Prompt: All the entries that follow are to be returned exactly.

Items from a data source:
────────────────

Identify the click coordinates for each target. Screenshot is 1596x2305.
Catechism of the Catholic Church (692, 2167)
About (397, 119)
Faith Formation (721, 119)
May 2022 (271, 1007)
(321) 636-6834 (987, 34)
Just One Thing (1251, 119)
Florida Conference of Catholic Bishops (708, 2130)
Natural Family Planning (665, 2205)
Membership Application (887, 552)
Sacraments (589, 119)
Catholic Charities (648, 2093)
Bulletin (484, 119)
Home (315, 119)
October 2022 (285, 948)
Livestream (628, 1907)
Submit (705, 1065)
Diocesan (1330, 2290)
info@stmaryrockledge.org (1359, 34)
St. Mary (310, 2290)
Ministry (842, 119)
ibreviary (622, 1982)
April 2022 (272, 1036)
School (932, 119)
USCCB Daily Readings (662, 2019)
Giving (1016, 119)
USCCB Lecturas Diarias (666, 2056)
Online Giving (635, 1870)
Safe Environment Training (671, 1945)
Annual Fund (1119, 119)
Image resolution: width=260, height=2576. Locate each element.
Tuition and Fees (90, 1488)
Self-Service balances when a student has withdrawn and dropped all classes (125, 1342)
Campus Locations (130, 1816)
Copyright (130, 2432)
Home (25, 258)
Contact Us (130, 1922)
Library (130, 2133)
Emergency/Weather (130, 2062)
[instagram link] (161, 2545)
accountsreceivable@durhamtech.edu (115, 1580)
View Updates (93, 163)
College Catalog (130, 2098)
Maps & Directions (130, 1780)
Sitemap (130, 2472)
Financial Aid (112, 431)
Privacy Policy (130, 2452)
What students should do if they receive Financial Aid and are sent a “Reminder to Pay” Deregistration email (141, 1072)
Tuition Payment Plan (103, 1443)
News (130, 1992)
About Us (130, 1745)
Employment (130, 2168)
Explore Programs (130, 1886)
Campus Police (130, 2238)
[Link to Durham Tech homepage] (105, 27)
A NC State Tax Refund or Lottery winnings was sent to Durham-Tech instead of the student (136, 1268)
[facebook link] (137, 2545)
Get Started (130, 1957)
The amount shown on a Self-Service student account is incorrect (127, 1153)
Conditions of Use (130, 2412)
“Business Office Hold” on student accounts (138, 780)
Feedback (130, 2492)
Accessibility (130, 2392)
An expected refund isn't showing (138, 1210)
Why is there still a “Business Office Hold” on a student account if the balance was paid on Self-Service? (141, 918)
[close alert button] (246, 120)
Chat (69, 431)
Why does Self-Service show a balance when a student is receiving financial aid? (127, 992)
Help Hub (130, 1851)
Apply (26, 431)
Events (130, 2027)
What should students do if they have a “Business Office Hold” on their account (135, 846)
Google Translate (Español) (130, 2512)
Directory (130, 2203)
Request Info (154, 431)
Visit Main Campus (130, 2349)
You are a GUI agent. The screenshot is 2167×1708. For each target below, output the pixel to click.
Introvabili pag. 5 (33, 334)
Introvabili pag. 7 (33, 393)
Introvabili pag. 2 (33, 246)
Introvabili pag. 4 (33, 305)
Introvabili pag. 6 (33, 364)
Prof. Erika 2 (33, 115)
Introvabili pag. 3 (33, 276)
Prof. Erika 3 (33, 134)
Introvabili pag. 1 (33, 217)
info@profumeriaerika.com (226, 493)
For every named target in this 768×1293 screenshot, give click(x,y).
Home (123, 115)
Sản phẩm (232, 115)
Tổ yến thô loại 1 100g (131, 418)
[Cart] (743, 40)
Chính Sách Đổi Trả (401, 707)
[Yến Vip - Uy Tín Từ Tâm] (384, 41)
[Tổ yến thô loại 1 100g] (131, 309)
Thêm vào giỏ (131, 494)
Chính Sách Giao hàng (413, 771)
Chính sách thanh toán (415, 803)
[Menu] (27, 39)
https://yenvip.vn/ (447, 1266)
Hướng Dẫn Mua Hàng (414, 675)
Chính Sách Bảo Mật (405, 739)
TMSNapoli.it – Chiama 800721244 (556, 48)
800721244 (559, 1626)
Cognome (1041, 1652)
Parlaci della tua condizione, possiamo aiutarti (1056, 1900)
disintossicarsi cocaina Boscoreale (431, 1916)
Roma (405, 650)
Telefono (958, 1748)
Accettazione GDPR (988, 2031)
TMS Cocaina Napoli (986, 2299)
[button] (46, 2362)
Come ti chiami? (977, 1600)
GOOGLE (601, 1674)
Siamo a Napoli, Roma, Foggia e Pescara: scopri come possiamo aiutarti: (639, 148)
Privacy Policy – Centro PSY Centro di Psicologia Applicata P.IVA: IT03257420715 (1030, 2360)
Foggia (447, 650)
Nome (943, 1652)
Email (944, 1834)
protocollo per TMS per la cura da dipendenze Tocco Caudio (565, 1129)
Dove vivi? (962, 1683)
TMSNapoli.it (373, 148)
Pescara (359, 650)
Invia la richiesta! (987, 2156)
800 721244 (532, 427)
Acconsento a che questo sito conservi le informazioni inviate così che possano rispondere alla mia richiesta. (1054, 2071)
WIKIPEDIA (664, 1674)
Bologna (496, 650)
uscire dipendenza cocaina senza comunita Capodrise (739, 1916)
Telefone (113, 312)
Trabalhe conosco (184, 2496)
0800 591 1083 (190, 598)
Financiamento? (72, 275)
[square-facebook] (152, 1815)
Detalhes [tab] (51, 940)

────────────────

Output for this exercise:
Identify the click coordinates for each target. Screenshot is 1596x2305.
Catechism of the Catholic Church (692, 2167)
About (397, 119)
Faith Formation (721, 119)
May 2022 (271, 1007)
(321) 636-6834 (987, 34)
Just One Thing (1251, 119)
Florida Conference of Catholic Bishops (708, 2130)
Natural Family Planning (665, 2205)
Membership Application (887, 552)
Sacraments (589, 119)
Catholic Charities (648, 2093)
Bulletin (484, 119)
Home (315, 119)
October 2022 (285, 948)
Livestream (628, 1907)
Submit (705, 1065)
Diocesan (1330, 2290)
info@stmaryrockledge.org (1359, 34)
St. Mary (310, 2290)
Ministry (842, 119)
ibreviary (622, 1982)
April 2022 (272, 1036)
School (932, 119)
USCCB Daily Readings (662, 2019)
Giving (1016, 119)
USCCB Lecturas Diarias (666, 2056)
Online Giving (635, 1870)
Safe Environment Training (671, 1945)
Annual Fund (1119, 119)
Image resolution: width=260, height=2576. Locate each element.
Tuition and Fees (90, 1488)
Self-Service balances when a student has withdrawn and dropped all classes (125, 1342)
Campus Locations (130, 1816)
Copyright (130, 2432)
Home (25, 258)
Contact Us (130, 1922)
Library (130, 2133)
Emergency/Weather (130, 2062)
[instagram link] (161, 2545)
accountsreceivable@durhamtech.edu (115, 1580)
View Updates (93, 163)
College Catalog (130, 2098)
Maps & Directions (130, 1780)
Sitemap (130, 2472)
Financial Aid (112, 431)
Privacy Policy (130, 2452)
What students should do if they receive Financial Aid and are sent a “Reminder to Pay” Deregistration email (141, 1072)
Tuition Payment Plan (103, 1443)
News (130, 1992)
About Us (130, 1745)
Employment (130, 2168)
Explore Programs (130, 1886)
Campus Police (130, 2238)
[Link to Durham Tech homepage] (105, 27)
A NC State Tax Refund or Lottery winnings was sent to Durham-Tech instead of the student (136, 1268)
[facebook link] (137, 2545)
Get Started (130, 1957)
The amount shown on a Self-Service student account is incorrect (127, 1153)
Conditions of Use (130, 2412)
“Business Office Hold” on student accounts (138, 780)
Feedback (130, 2492)
Accessibility (130, 2392)
An expected refund isn't showing (138, 1210)
Why is there still a “Business Office Hold” on a student account if the balance was paid on Self-Service? (141, 918)
[close alert button] (246, 120)
Chat (69, 431)
Why does Self-Service show a balance when a student is receiving financial aid? (127, 992)
Help Hub (130, 1851)
Apply (26, 431)
Events (130, 2027)
What should students do if they have a “Business Office Hold” on their account (135, 846)
Google Translate (Español) (130, 2512)
Directory (130, 2203)
Request Info (154, 431)
Visit Main Campus (130, 2349)
You are a GUI agent. The screenshot is 2167×1708. For each target below, output the pixel to click.
Introvabili pag. 5 (33, 334)
Introvabili pag. 7 (33, 393)
Introvabili pag. 2 (33, 246)
Introvabili pag. 4 (33, 305)
Introvabili pag. 6 (33, 364)
Prof. Erika 2 (33, 115)
Introvabili pag. 3 (33, 276)
Prof. Erika 3 (33, 134)
Introvabili pag. 1 (33, 217)
info@profumeriaerika.com (226, 493)
For every named target in this 768×1293 screenshot, give click(x,y).
Home (123, 115)
Sản phẩm (232, 115)
Tổ yến thô loại 1 100g (131, 418)
[Cart] (743, 40)
Chính Sách Đổi Trả (401, 707)
[Yến Vip - Uy Tín Từ Tâm] (384, 41)
[Tổ yến thô loại 1 100g] (131, 309)
Thêm vào giỏ (131, 494)
Chính Sách Giao hàng (413, 771)
Chính sách thanh toán (415, 803)
[Menu] (27, 39)
https://yenvip.vn/ (447, 1266)
Hướng Dẫn Mua Hàng (414, 675)
Chính Sách Bảo Mật (405, 739)
TMSNapoli.it – Chiama 800721244 (556, 48)
800721244 (559, 1626)
Cognome (1041, 1652)
Parlaci della tua condizione, possiamo aiutarti (1056, 1900)
disintossicarsi cocaina Boscoreale (431, 1916)
Roma (405, 650)
Telefono (958, 1748)
Accettazione GDPR (988, 2031)
TMS Cocaina Napoli (986, 2299)
[button] (46, 2362)
Come ti chiami? (977, 1600)
GOOGLE (601, 1674)
Siamo a Napoli, Roma, Foggia e Pescara: scopri come possiamo aiutarti: (639, 148)
Privacy Policy – Centro PSY Centro di Psicologia Applicata P.IVA: IT03257420715 (1030, 2360)
Foggia (447, 650)
Nome (943, 1652)
Email (944, 1834)
protocollo per TMS per la cura da dipendenze Tocco Caudio (565, 1129)
Dove vivi? (962, 1683)
TMSNapoli.it (373, 148)
Pescara (359, 650)
Invia la richiesta! (987, 2156)
800 721244 (532, 427)
Acconsento a che questo sito conservi le informazioni inviate così che possano rispondere alla mia richiesta. (1054, 2071)
WIKIPEDIA (664, 1674)
Bologna (496, 650)
uscire dipendenza cocaina senza comunita Capodrise (739, 1916)
Telefone (113, 312)
Trabalhe conosco (184, 2496)
0800 591 1083 (190, 598)
Financiamento? (72, 275)
[square-facebook] (152, 1815)
Detalhes [tab] (51, 940)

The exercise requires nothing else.